◆ **Items listed in a dataset**:
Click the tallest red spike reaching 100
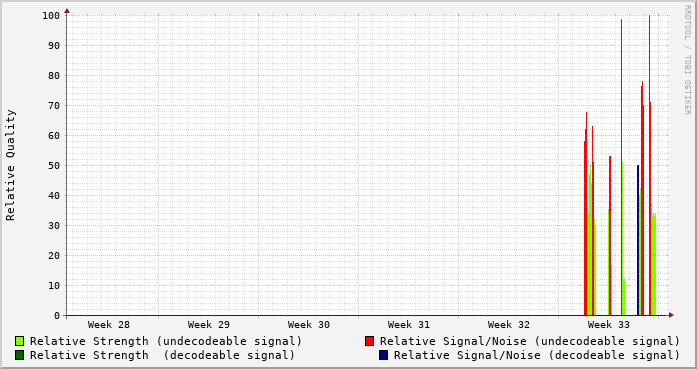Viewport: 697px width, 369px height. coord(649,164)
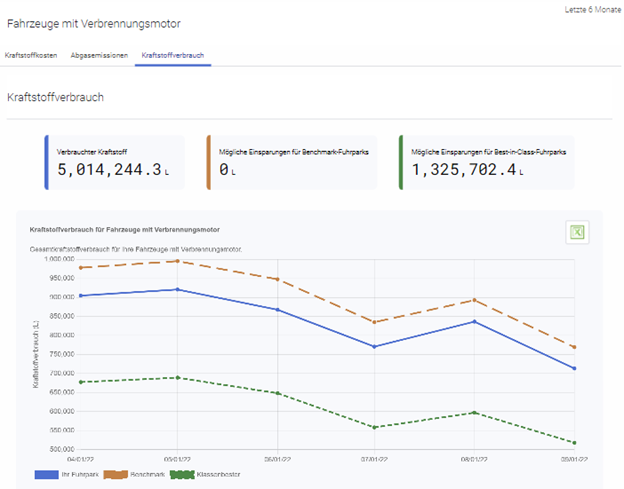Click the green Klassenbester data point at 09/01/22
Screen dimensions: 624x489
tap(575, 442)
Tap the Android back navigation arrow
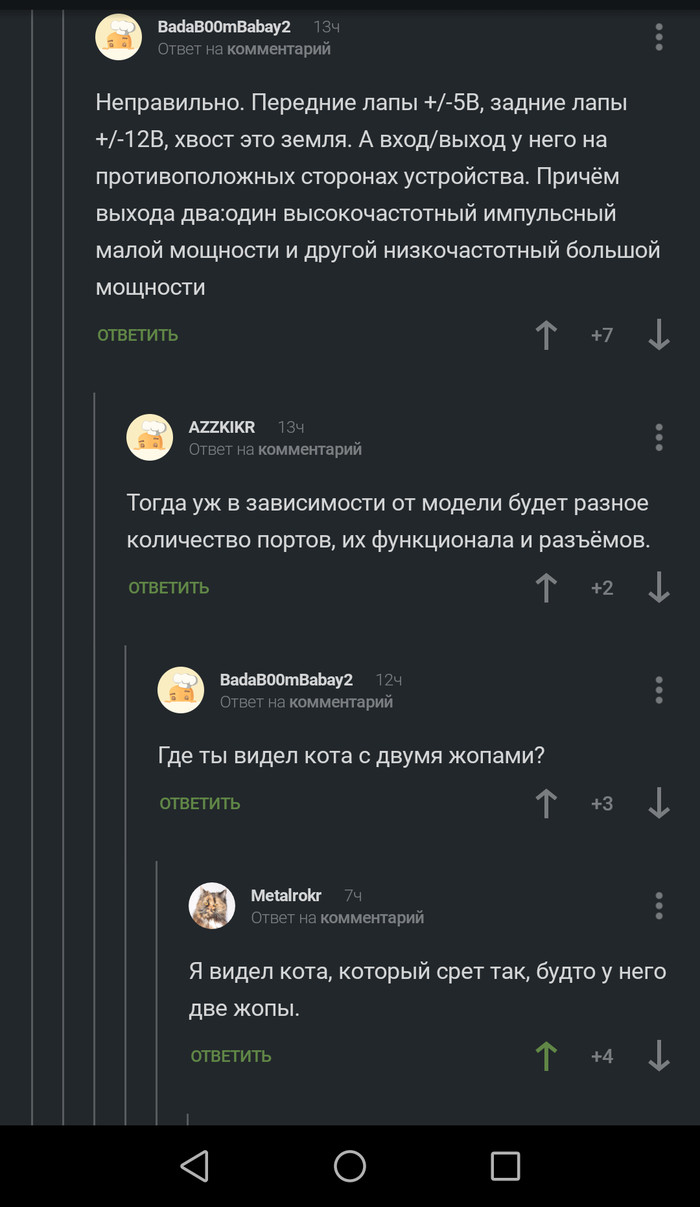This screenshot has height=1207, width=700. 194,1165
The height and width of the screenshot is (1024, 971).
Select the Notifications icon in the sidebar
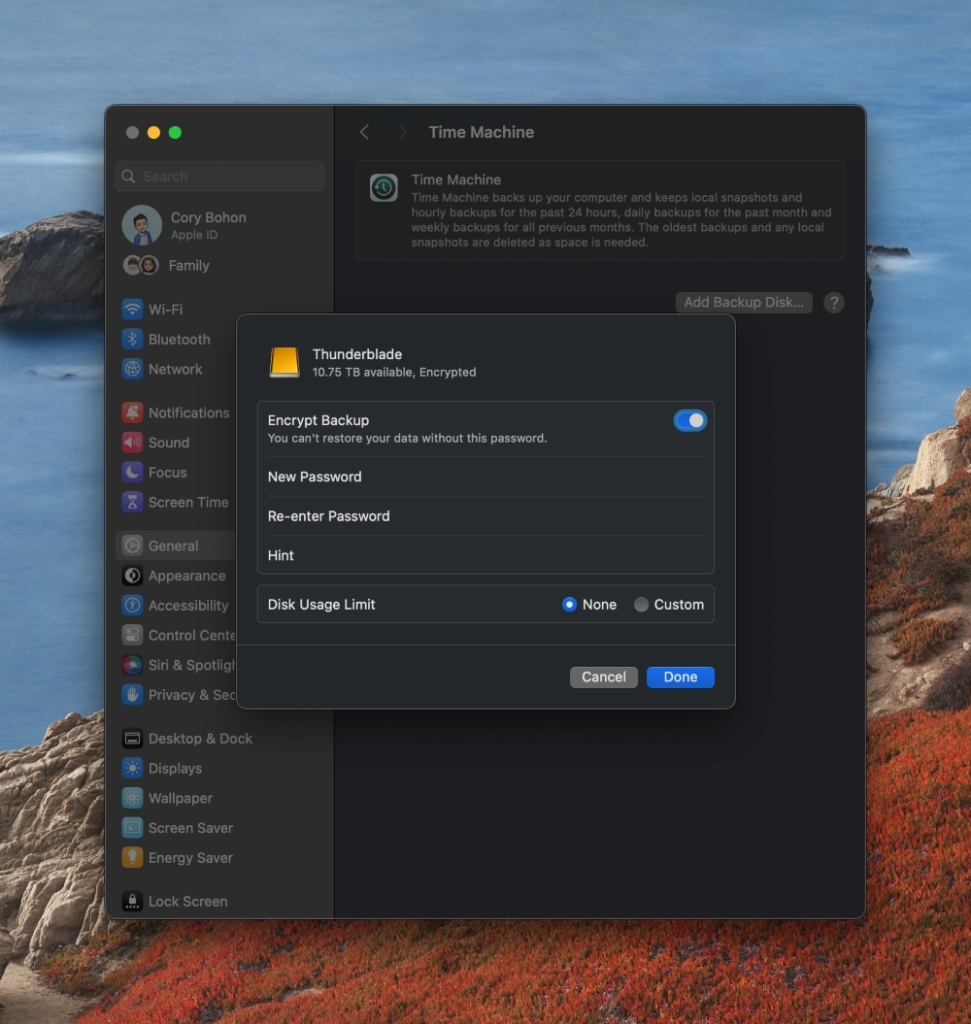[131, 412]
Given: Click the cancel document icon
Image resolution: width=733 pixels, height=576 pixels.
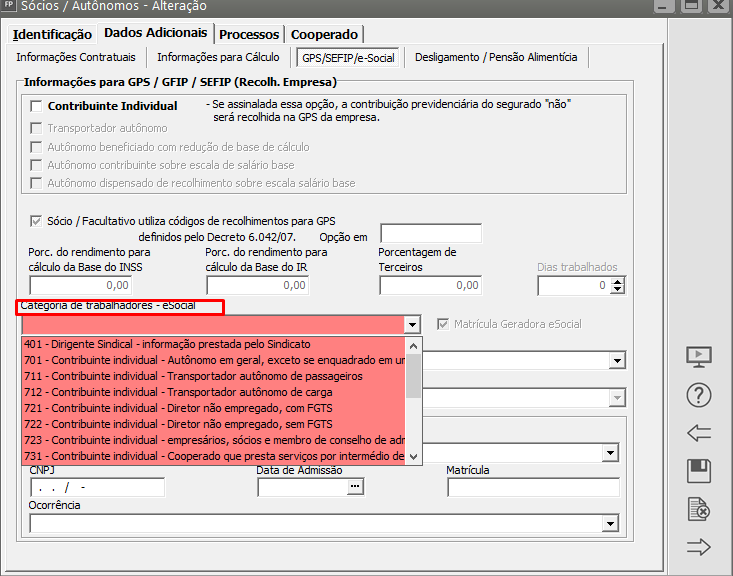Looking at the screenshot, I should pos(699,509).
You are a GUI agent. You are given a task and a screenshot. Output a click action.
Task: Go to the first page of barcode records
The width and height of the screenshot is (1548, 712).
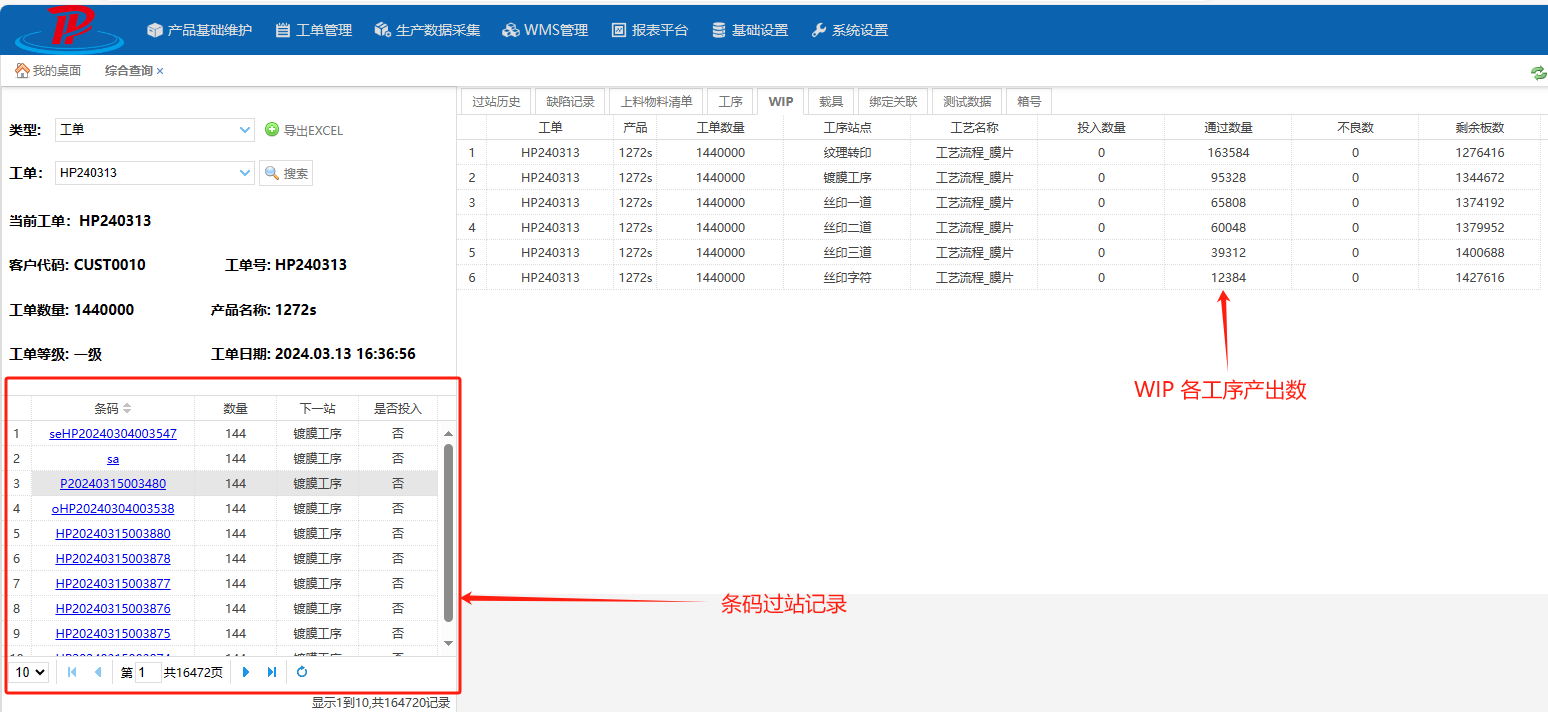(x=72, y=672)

* * *

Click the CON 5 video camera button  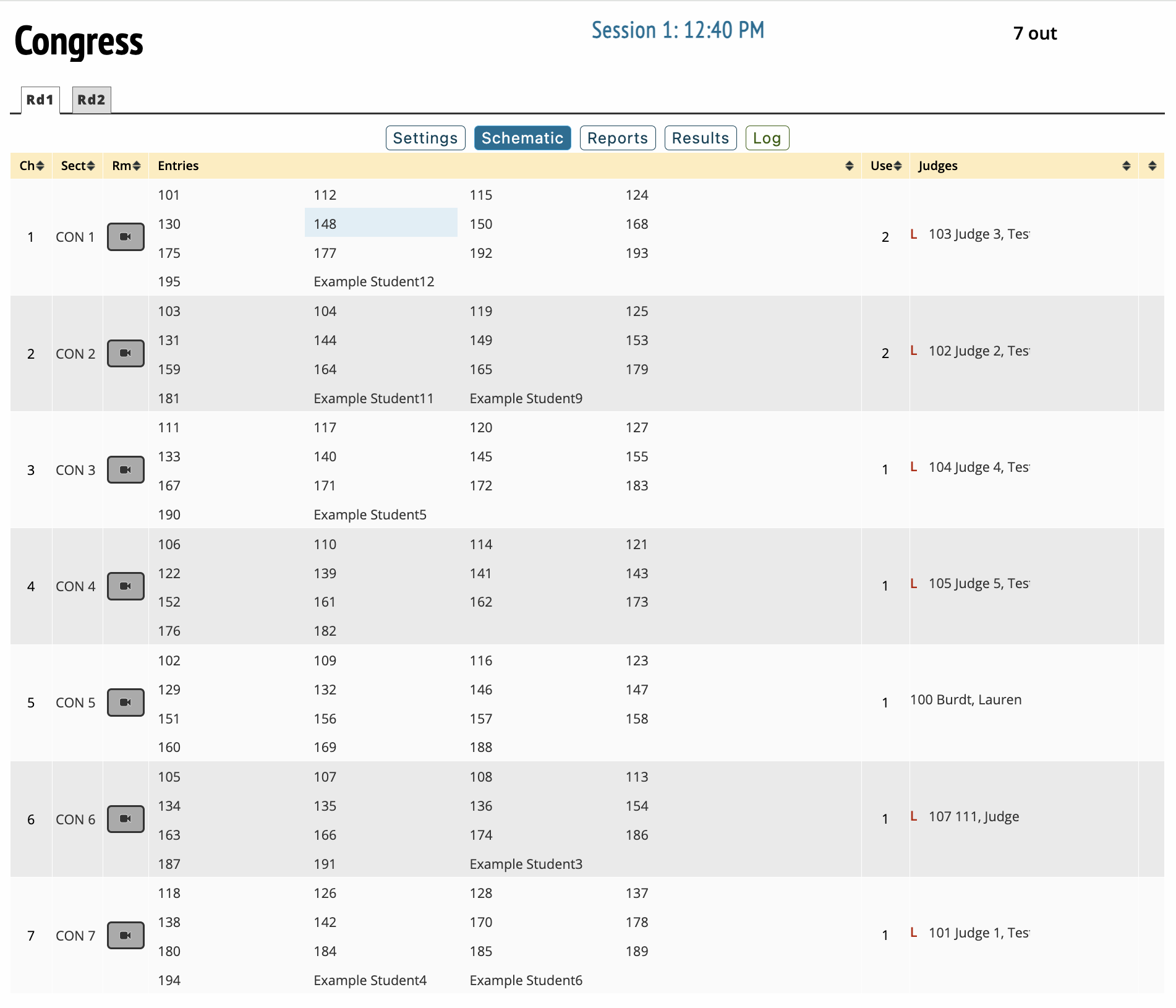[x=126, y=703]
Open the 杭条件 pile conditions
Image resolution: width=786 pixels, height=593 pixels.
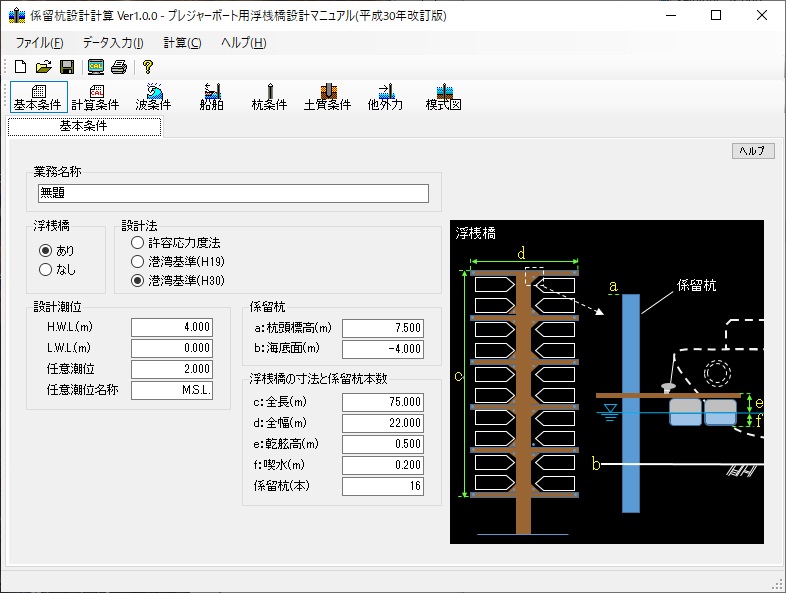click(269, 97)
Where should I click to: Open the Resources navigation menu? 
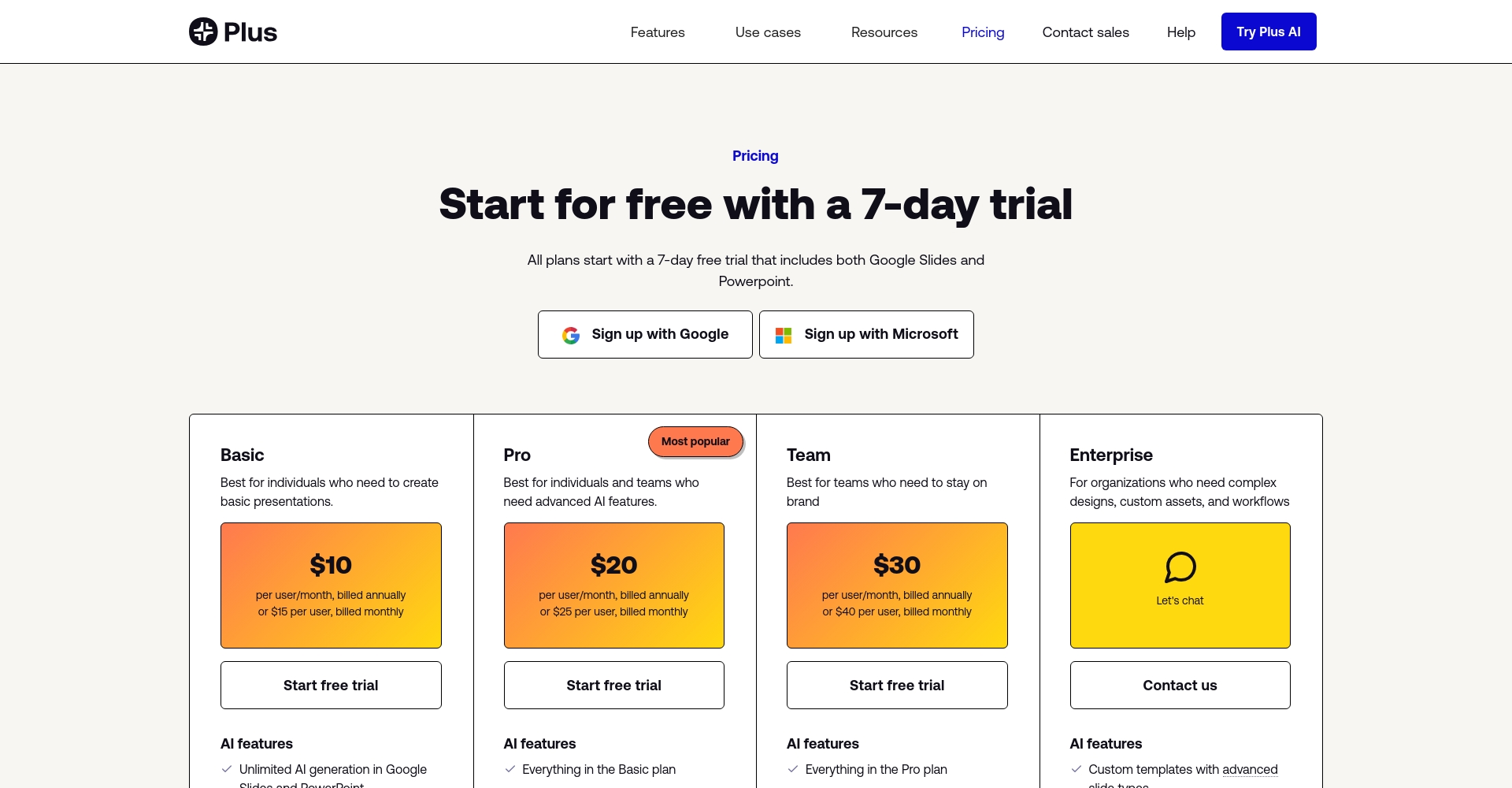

◆ **Problem description**: Using the data above, give again exactly the lines starting at the one holding "Image resolution: width=786" and ending at the one holding "Where should I", inclusive, and nothing more. Omit the pictures.

◆ **The answer**:
Image resolution: width=786 pixels, height=593 pixels.
click(269, 97)
Where should I click to: Open the Resources navigation menu? 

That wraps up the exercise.